Ontario must address violence in long-term care homes
TheStar.com – opinion/editorials – A Toronto nursing home where an 87-year-old man was beaten to death shows problems in Ontario’s long-term care homes aren’t getting better.
Nov 12 2013. Editorial
It’s not getting better. Despite years of promised improvements, Ontario’s long-term care system still can’t protect the elderly from violent residents.
The weekend beating death of 87-year-old Francesco DaSilva in Toronto’s Castleview-Wychwood Towers is a tragic reminder. The mental state of his 81-year-old roommate, now charged with second-degree murder, is part of the police investigation. Needless to say, the home has a history of bad care: from the rape of an elderly patient several years ago to allegations of cruelty by staff. Clearly, Ministry of Health inspectors must do better at protecting residents.
Unfortunately, the growing problem of violent elderly residents almost overshadows bad care. That’s unfortunate. But it’s a sign of the times. As the Star’s Theresa Boyle reports, an Ontario Association of Non-Profit Homes and Services for Seniors study found aggression in 11 per cent of Ontario’s 78,000 nursing home residents. As association CEO Donna Rubin says, “This is the greatest challenge homes are facing in caring for residents, and we need systemic changes to deal with them.” No one will argue with that.

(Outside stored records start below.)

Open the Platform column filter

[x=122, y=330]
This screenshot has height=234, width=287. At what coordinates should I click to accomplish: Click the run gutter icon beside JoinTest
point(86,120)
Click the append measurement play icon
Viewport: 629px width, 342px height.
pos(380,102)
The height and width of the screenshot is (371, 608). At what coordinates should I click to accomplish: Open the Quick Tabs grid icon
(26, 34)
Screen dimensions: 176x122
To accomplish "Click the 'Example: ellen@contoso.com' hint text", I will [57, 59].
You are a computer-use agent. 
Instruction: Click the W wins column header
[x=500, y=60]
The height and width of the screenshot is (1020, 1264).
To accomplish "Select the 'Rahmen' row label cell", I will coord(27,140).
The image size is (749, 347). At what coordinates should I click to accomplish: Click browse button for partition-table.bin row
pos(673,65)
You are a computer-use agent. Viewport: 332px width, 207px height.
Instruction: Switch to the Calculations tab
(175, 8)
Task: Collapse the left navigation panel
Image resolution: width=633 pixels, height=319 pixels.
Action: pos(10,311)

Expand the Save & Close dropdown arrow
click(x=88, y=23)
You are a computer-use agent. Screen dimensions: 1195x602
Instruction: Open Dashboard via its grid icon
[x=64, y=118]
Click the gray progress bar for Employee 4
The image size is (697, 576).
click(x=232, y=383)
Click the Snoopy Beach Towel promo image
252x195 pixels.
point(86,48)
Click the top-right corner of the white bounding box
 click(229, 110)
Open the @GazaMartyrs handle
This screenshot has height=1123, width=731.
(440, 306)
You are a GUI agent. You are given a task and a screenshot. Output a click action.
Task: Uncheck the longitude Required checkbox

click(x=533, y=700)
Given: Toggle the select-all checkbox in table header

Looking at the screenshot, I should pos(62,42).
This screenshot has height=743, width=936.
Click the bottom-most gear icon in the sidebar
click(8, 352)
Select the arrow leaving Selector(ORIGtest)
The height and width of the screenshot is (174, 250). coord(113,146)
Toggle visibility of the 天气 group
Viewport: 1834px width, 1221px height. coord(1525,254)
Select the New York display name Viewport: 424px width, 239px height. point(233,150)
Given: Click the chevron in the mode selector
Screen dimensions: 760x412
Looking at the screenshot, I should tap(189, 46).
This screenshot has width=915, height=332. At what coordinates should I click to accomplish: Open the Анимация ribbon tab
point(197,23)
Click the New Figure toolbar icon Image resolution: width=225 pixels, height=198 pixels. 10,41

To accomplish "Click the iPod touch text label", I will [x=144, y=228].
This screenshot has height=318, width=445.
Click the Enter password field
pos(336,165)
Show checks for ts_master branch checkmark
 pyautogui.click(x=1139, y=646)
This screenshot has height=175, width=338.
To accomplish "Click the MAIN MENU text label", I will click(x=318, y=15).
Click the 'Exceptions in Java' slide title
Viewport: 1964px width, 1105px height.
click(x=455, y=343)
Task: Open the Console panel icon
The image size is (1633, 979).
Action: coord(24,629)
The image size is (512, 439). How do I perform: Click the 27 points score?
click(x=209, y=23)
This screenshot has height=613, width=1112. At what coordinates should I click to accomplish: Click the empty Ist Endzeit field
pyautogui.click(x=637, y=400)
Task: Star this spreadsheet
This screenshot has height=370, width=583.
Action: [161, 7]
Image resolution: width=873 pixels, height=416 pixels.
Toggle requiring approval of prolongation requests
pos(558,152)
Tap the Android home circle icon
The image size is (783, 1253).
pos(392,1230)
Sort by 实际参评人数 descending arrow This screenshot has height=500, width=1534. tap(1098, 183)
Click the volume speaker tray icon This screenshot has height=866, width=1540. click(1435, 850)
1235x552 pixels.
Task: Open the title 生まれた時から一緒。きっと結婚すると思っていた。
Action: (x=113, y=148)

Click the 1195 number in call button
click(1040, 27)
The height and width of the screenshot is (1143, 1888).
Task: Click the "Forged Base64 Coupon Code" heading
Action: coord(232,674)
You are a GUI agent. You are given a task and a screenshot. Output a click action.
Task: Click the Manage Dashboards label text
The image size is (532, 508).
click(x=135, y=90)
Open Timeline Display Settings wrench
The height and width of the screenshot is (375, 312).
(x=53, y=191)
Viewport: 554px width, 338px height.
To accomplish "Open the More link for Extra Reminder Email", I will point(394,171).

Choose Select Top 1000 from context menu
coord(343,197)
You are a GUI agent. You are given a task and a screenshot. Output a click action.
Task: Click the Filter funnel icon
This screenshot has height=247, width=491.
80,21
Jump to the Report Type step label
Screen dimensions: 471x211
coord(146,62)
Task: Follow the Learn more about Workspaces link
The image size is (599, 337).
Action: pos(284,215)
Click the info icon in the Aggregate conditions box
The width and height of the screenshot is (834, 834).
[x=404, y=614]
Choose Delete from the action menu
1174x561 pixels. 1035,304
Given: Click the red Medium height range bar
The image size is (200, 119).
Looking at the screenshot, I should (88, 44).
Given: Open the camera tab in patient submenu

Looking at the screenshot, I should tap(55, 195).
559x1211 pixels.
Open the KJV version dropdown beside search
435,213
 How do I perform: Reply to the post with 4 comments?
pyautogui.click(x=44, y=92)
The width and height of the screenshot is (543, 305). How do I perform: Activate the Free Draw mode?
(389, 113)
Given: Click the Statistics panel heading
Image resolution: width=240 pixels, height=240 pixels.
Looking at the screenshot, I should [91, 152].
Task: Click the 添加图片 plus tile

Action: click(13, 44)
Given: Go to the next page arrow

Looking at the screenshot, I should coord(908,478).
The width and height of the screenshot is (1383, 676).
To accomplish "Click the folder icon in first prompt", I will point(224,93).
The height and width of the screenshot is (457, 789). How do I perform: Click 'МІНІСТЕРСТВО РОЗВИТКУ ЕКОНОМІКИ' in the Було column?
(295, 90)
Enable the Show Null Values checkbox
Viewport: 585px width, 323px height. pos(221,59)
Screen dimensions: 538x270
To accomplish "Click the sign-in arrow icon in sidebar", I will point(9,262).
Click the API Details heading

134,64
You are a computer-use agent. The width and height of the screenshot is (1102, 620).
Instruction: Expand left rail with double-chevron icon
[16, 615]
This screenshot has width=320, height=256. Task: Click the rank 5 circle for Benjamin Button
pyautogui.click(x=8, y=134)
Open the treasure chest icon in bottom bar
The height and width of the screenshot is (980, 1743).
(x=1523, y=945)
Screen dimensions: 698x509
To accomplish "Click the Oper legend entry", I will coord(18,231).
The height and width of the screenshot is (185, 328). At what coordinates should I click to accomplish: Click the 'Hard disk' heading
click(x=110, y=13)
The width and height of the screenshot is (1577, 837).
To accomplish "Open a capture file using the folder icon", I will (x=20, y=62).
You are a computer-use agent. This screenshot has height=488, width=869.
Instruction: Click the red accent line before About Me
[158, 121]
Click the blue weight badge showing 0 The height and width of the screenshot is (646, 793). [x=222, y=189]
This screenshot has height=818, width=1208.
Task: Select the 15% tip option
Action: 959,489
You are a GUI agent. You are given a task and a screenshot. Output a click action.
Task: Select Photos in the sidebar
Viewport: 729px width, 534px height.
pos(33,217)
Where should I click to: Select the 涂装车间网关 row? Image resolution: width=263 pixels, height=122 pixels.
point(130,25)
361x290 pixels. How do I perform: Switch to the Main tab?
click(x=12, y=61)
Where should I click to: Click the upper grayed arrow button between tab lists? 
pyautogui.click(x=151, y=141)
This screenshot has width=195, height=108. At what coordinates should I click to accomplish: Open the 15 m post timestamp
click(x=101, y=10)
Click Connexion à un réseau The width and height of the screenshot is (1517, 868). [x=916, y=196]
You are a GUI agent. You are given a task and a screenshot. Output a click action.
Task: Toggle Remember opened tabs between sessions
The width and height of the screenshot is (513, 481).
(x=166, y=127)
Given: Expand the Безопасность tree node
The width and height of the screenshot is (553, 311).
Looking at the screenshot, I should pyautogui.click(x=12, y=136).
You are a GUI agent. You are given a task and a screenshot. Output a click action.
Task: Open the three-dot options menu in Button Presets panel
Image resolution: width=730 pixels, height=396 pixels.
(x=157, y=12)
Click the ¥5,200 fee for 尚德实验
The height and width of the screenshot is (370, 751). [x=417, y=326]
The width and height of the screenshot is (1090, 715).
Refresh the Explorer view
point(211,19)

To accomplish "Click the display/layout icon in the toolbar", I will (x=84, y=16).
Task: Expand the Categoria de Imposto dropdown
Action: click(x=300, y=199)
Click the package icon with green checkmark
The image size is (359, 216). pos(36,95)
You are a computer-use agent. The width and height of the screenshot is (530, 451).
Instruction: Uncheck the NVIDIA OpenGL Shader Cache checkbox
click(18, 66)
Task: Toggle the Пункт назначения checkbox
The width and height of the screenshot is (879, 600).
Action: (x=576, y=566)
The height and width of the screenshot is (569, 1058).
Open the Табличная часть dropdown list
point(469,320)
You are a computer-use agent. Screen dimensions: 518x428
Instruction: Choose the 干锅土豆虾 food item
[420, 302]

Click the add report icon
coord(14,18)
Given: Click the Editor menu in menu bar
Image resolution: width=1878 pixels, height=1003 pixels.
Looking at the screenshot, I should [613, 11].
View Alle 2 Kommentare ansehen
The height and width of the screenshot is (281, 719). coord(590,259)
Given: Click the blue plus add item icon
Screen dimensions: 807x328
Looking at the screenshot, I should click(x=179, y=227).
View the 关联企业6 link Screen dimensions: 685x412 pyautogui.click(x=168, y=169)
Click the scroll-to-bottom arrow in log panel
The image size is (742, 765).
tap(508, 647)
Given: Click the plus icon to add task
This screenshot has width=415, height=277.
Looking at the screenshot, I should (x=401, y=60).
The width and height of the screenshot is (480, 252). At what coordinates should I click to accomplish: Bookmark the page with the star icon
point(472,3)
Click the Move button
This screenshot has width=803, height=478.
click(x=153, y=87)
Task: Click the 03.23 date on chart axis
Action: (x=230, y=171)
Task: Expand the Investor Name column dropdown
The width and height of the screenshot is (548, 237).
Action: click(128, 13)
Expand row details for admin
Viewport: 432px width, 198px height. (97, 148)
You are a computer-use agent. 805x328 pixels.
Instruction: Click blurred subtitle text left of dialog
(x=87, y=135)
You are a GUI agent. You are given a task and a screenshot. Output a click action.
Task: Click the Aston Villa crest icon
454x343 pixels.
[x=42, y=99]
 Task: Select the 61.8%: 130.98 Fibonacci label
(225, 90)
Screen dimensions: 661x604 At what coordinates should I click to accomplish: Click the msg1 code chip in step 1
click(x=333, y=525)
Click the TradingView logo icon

To be fair, Ontario Health Minister Deb Matthews has taken steps, but the solution requires a more complex fix.
Front-line staff need far more behavioural training than provided in their eight-month certification programs. As well, the province must invest in separate facilities for aggressive residents, especially the mentally ill who would once have been housed in psychiatric facilities instead of living among fragile men and women.
Solutions may be costly, but they are necessary. Like it or not, Ontario’s massive demographic of boomers is headed toward old age and their demands for safety will, inevitably, set the agenda. Matthews would be wise to listen — and act.